Use new TextBuffer LanguageMode API #16087

maxbrunsfeld · 2017-11-03T00:20:40Z

This is a continuation of work started in #15713, with the overall goal of allowing Atom to use parsing systems other than TextMate grammars.

One Language Per Buffer

The main user-facing change introduced in this PR is that language modes (previously called TokenizedBuffers) now belong to a TextBuffer, not an individual TextEditor. This means that if have you have a file open in 3 different tabs, the file will only be parsed once instead of 3 times for the purpose of syntax highlighting. It also means that when you select a language for the file using the grammar selector, your choice will apply in all 3 places.

TextEditor API Changes

Previously, the way to configure an editor's language was to assign to the editor a TextMate Grammar, and the editor would internally construct a TokenizedBuffer which would use the first-mate APIs to parse the buffer.

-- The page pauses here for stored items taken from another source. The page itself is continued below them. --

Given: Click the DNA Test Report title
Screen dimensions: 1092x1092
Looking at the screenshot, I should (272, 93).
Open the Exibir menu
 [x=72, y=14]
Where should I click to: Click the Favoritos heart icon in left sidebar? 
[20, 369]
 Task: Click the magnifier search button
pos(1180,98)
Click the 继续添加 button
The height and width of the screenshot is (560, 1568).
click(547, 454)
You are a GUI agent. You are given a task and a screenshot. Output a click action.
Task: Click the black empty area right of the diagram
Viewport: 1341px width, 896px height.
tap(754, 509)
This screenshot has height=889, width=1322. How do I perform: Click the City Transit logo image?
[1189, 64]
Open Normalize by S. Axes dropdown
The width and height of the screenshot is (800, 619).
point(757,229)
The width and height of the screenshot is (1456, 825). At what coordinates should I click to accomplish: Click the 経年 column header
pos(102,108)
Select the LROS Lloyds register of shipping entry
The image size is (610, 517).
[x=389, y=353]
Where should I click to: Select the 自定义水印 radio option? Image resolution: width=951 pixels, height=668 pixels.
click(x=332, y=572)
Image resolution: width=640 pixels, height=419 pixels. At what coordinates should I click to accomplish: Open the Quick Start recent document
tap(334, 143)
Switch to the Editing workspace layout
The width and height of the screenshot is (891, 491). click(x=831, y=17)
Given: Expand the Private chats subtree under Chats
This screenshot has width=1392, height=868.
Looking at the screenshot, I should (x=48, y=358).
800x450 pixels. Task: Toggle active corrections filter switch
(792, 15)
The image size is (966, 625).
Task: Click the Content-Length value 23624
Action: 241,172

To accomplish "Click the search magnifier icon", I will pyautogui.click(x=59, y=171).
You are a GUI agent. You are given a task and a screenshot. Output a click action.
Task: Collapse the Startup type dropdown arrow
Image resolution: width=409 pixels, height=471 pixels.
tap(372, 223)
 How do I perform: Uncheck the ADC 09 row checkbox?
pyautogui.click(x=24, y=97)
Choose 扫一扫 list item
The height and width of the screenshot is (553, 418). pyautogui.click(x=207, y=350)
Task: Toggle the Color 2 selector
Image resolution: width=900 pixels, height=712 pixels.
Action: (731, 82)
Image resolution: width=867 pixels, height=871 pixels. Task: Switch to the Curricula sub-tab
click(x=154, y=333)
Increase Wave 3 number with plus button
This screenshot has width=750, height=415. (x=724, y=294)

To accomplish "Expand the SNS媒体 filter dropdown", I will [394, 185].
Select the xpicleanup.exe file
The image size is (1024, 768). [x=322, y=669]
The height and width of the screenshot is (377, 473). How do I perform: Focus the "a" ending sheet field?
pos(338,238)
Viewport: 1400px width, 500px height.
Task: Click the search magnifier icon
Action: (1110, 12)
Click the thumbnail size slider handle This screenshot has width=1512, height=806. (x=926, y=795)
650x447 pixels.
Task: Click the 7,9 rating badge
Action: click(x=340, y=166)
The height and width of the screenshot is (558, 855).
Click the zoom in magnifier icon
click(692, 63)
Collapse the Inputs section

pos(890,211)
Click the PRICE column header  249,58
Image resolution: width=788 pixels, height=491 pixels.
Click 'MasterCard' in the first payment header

Now, the TextEditor class is no longer responsible for constructing its parser directly; it relies on the buffer having a language mode which provides information about syntax highlighting, folding, commenting, and suggested indentation.

This means that the .getGrammar and .setGrammar methods don't really make sense any more, and neither does the grammar parameter to the TextEditor constructor. These APIs will continue to work for backwards-compatibility, but will be deprecated at some point.

Other API Changes

Other language-related APIs like TextEditorRegistry.setGrammarOverride were designed around the TextMate concept of scope names - strings like source.js that are intended to fit into TextMate's scope selector system. Though scope selectors will continue to be a concept in Atom, we will no longer assume that these selectors use the TextMate-style naming conventions. Where possible, I'd like to start referring to these strings as language ids, not scope names.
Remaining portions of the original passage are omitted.